● YOUR OBJECTIVE
The answer is a stretch of the material below, returned exactly: the line containing "Projet libéral (352, 51)", the line containing "Refuser (747, 1309)", and all lines between.

● GIVEN INFORMATION
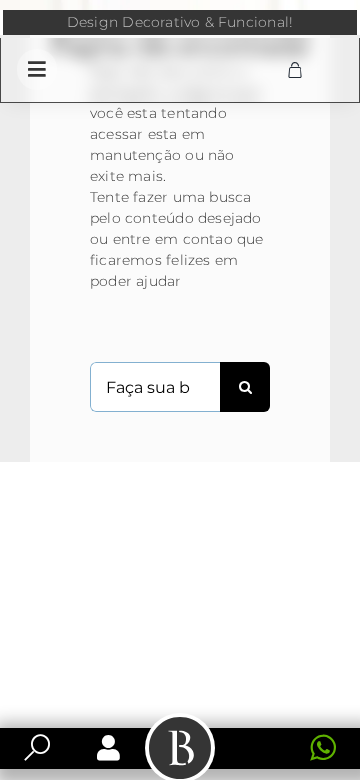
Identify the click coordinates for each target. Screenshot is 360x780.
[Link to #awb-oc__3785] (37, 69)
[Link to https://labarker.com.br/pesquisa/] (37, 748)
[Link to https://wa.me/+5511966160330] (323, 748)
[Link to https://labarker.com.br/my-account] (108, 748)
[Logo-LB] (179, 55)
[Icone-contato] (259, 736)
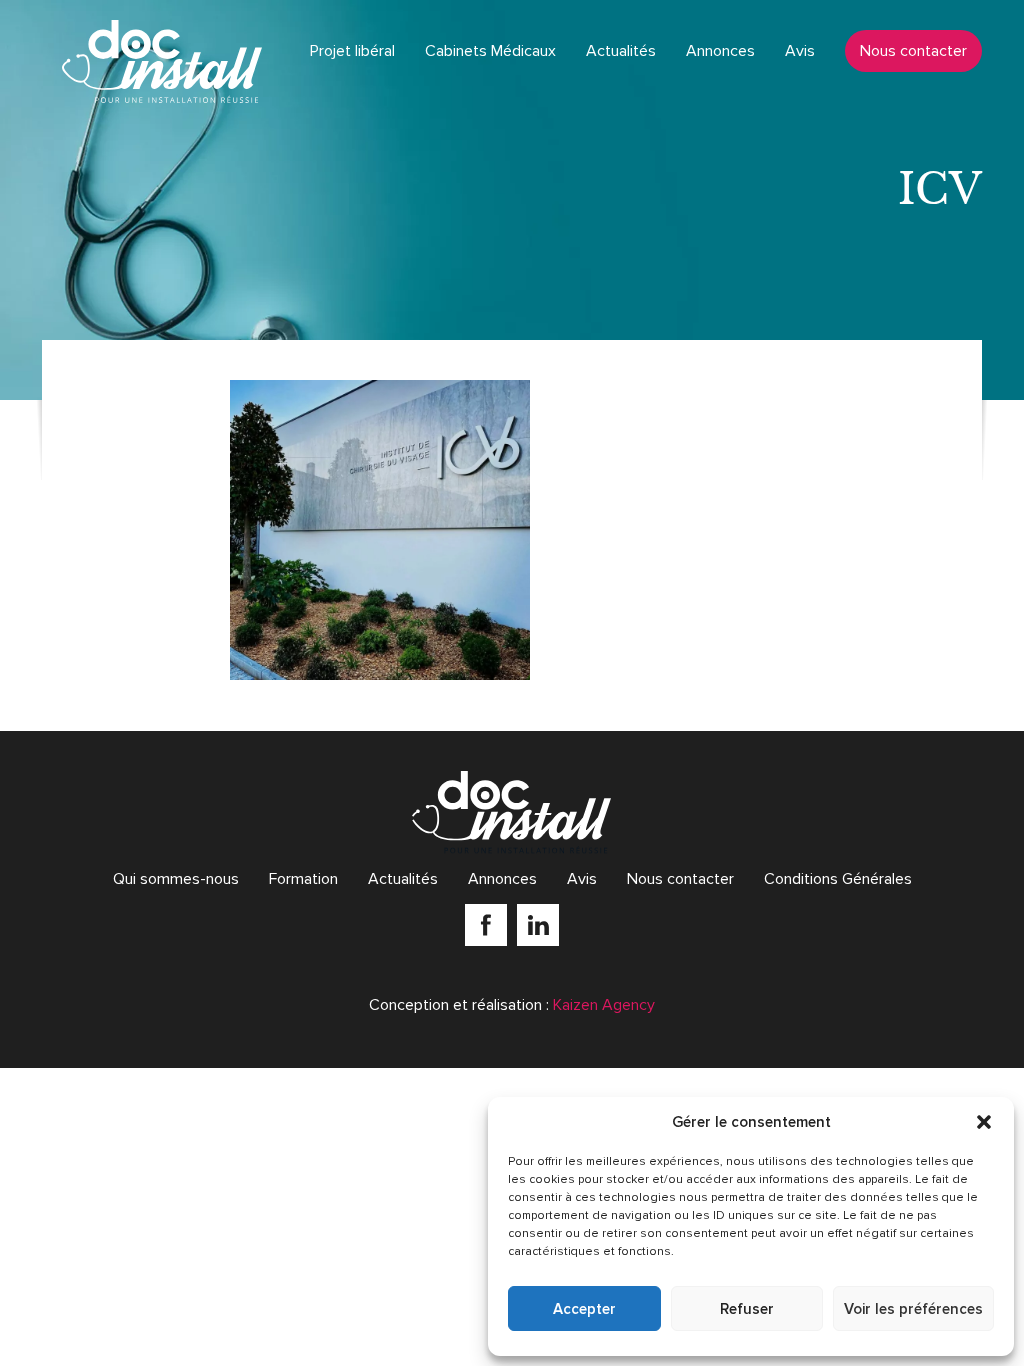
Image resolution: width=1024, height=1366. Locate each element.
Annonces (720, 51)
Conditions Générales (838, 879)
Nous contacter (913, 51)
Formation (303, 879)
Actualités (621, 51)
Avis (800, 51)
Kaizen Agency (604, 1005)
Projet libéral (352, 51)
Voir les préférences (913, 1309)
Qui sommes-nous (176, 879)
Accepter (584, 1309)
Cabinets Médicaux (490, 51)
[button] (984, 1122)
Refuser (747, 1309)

--

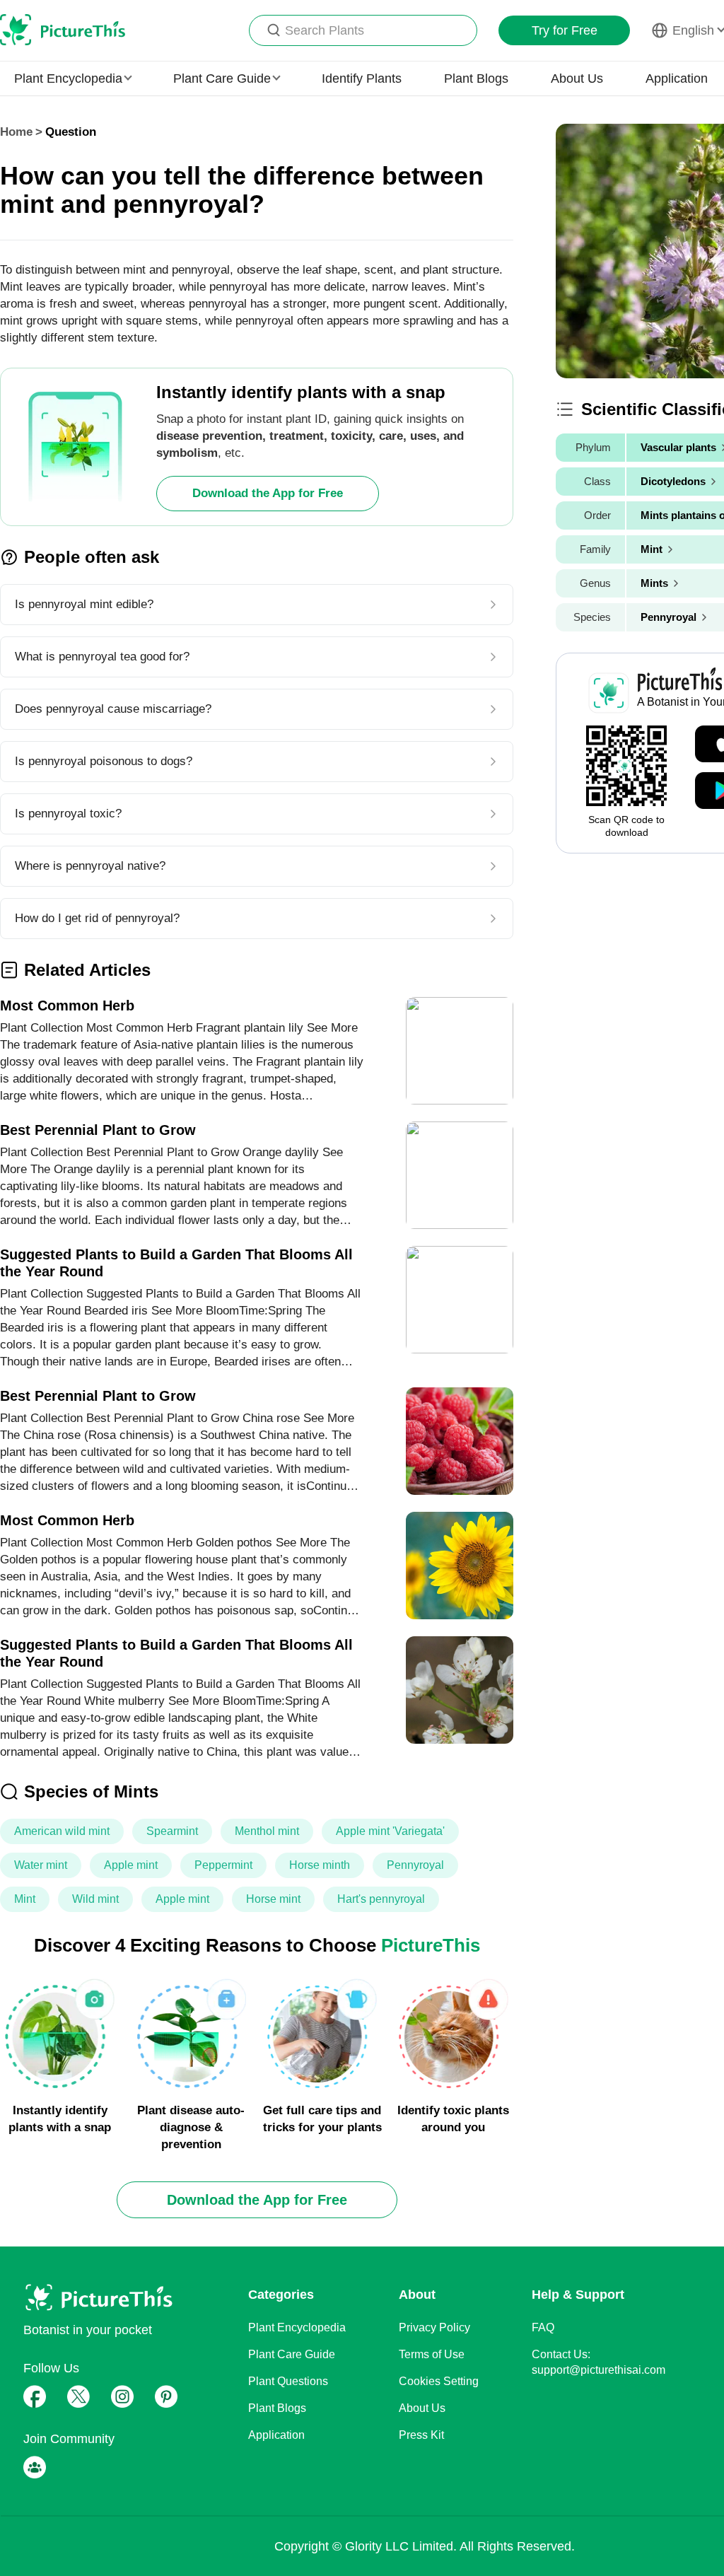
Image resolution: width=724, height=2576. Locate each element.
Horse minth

● RESULT BELOW
Projet libéral (352, 51)
Voir les préférences (913, 1309)
Qui sommes-nous (176, 879)
Accepter (584, 1309)
Cabinets Médicaux (490, 51)
[button] (984, 1122)
Refuser (747, 1309)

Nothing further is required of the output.